Researchers developed a predictive framework that reduced population-level diabetes risk by up to 19.4%, particularly among underserved groups. The system uses machine learning to analyze electronic health records (EHRs) alongside U.S. Census data on income, education and other social determinants of health to guide appointment scheduling decisions.
“Managing chronic medical conditions such as diabetes is a major challenge for health care organizations because it requires both committing resources over a long timeline and high levels of patient engagement in the care process,” said Ujjal Kumar Mukherjee, PhD, MBA, one of the study’s authors and a professor of business administration at Illinois.
“But if you apply a strategic approach and essentially customize the care to the patient’s demographics, you can drive improvements in health outcomes,” he said.
The study, published in the Journal of Operations Management, analyzed clinical and demographic data from more than 10,000 patients across a multi-facility clinic network in the Midwest. Mukherjee and co-authors Dilip Chhajed, PhD, of Purdue University and Han Ye, PhD, of Lehigh University found that patients from low-income, less-educated, and predominantly minority communities were significantly less likely to have regular health care encounters — despite having higher average glucose levels.
“Many high-risk patients receive fewer health care encounters than needed, which means it’s important to tailor chronic care treatment to improve outcomes,” Mukherjee said.
The model identifies patients at elevated risk for diabetes-related complications and recommends prioritizing their care accordingly. The goal is to optimize limited resources — like clinician time and appointment slots — while avoiding preventable emergencies and costly care escalation.
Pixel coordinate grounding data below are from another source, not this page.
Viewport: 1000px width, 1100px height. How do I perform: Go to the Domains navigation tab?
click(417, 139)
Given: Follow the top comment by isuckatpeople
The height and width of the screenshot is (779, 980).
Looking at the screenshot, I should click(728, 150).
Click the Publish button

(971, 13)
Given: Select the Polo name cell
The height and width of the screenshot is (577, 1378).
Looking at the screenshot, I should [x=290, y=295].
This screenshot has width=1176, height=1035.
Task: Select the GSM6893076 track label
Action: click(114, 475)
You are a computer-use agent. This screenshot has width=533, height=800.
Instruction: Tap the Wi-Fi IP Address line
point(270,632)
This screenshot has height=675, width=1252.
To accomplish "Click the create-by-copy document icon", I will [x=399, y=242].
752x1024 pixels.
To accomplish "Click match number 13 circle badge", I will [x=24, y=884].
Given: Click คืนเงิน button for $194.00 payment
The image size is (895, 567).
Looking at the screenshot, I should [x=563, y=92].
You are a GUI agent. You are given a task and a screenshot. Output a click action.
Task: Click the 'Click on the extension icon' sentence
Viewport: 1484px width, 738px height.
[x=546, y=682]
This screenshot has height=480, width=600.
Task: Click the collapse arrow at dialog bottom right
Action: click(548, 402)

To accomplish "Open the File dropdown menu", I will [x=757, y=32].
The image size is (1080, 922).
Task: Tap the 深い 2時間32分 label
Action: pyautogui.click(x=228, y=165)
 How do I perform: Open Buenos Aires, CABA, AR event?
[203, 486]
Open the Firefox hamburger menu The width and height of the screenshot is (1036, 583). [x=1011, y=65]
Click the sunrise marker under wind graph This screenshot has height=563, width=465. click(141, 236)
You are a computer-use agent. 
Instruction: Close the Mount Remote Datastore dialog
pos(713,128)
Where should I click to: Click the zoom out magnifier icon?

“It’s well known that there is pervasive health inequity in the U.S. that’s coupled with a limited capacity to deliver chronic care — chronic being a progressive kind of a disease such as diabetes, chronic obstructive pulmonary disease (COPD), cancer or heart disease,” Mukherjee said. “These are all progressive diseases that, if left untreated, advance to costlier stages of care — which, of course, makes it more expensive and time-consuming for patients and practitioners.”
“But if you treat it early enough and often enough, then you can manage it and bend the cost curve down,” he said. “Chronic diseases don’t get cured. Rather, it’s a question of managing both the disease progression and the overall risk of it.”
The researchers also developed a “heuristic solution” to help health systems implement the model, making it possible for clinics to integrate this type of predictive scheduling into routine care planning.
“Many of the chronic care diabetes patients were from underserved, under-resourced communities, and they don’t have regular contact with medical professionals,” Mukherjee said. “They don’t go through preventative or primary care processes. Which means they’ll often end up in the emergency department with some kind of adverse health event, whether it’s a heart attack, kidney failure, retinal problems or a liver dysfunction, all from untreated diabetes.”
“And when that happens, both the patient and the health care system end up spending a lot more time and money than they would if the disease had been managed from the outset,” he said. “If you have regular contact with clinicians, you can avoid unnecessary emergency hospitalizations.”
Mukherjee said the model offers a scalable tool to help primary care practices address disparities in access and outcomes, even when clinical capacity is limited.
“The approach supports fairer access to chronic care and has the potential to reduce health disparities on a population level,” he said.